--- Material for this task Enclosed Below ---
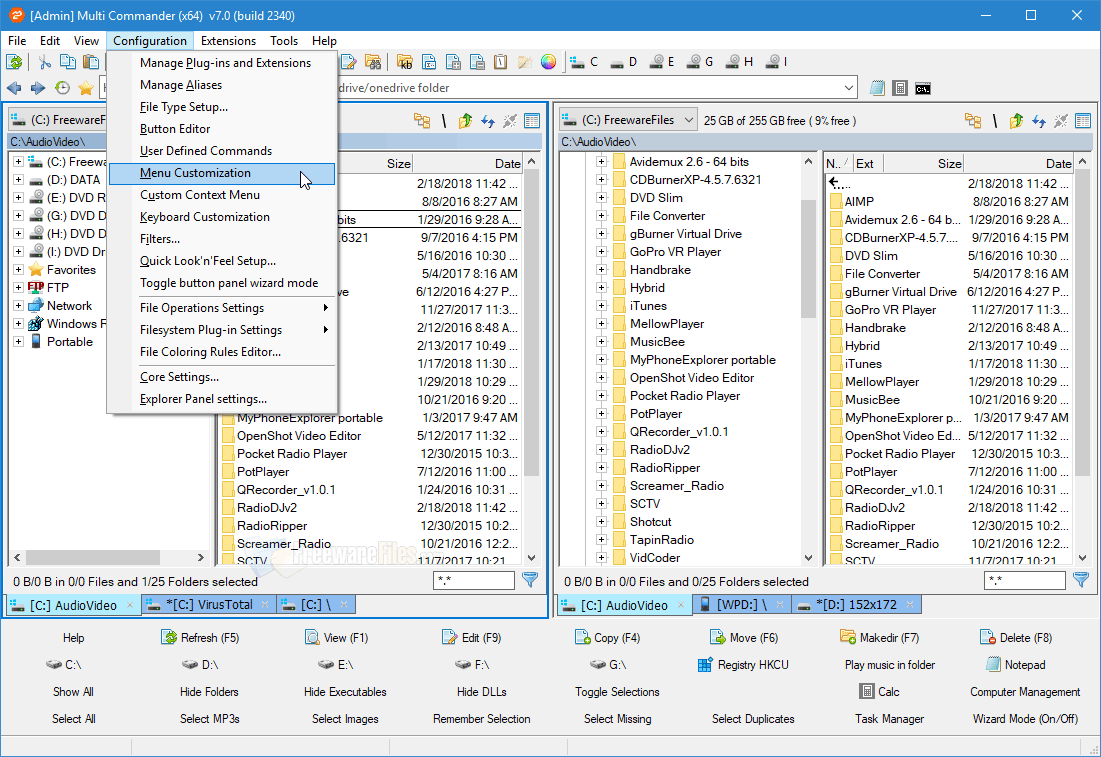Go up one folder in the right panel
Image resolution: width=1101 pixels, height=757 pixels.
pos(1017,121)
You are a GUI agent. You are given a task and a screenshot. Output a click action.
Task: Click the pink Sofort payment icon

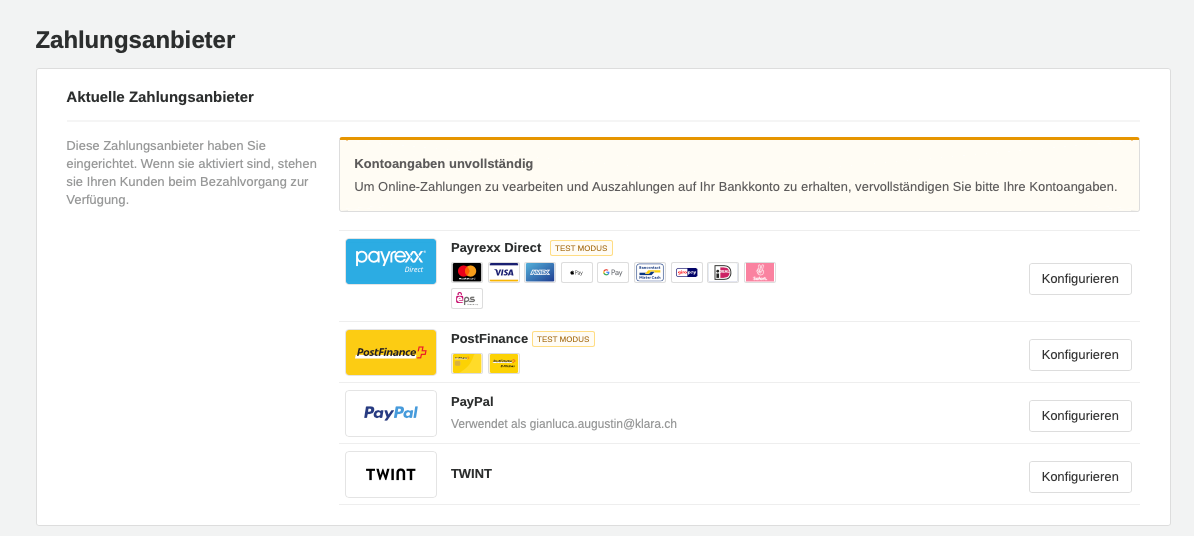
--- End of Enclosed Material for this task ---
- **Exercise requirements**: Each line from the one holding "You are a GUI" through the final line of the data needs to be transcribed exactly. Include both ends, skip the pictures, and add nothing.

- **Finished exercise**:
You are a GUI agent. You are given a task and a screenshot. Output a click action.
Task: Click the pink Sofort payment icon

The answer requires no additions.